Model Ensemble for Brain Tumor Segmentation in Magnetic Resonance Imaging
Daniel Capellán-Martín, Zhifan Jiang, Abhijeet Parida, Xinyang Liu, Van Lam, Hareem Nisar, Austin Tapp, Sarah Elsharkawi, Maria J. Ledesma-Carbayo, Syed Muhammad Anwar, Marius George Linguraru
TL;DR
This work tackles brain tumor segmentation in BraTS 2023's newly added PED, MEN, and MET tasks with limited data. It introduces a region-wise ensemble of two state-of-the-art models, nnU-Net and Swin UNETR, combined with a cross-validated threshold-based post-processing pipeline to optimize lesion-wise performance. The approach yields improved lesion-wise Dice scores and ranks highly on unseen test data (PED 1st, MEN 3rd, MET 4th), underscoring the value of model ensembling and task-specific post-processing for rare tumors. The study also discusses limitations due to data scarcity and proposes future directions, including self-supervised pretraining and synthetic data augmentation, to boost generalizability across clinical settings.
Abstract
Segmenting brain tumors in multi-parametric magnetic resonance imaging enables performing quantitative analysis in support of clinical trials and personalized patient care. This analysis provides the potential to impact clinical decision-making processes, including diagnosis and prognosis. In 2023, the well-established Brain Tumor Segmentation (BraTS) challenge presented a substantial expansion with eight tasks and 4,500 brain tumor cases. In this paper, we present a deep learning-based ensemble strategy that is evaluated for newly included tumor cases in three tasks: pediatric brain tumors (PED), intracranial meningioma (MEN), and brain metastases (MET).
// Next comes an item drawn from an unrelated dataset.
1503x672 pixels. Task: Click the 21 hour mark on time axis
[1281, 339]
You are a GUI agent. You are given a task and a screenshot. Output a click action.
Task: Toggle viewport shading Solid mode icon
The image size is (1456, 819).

In particular, we ensemble outputs from state-of-the-art nnU-Net and Swin UNETR models on a region-wise basis. Furthermore, we implemented a targeted post-processing strategy based on a cross-validated threshold search to improve the segmentation results for tumor sub-regions. The evaluation of our proposed method on unseen test cases for the three tasks resulted in lesion-wise Dice scores for PED: 0.653, 0.809, 0.826; MEN: 0.876, 0.867, 0.849; and MET: 0.555, 0.6, 0.58; for the enhancing tumor, tumor core, and whole tumor, respectively. Our method was ranked first for PED, third for MEN, and fourth for MET, respectively.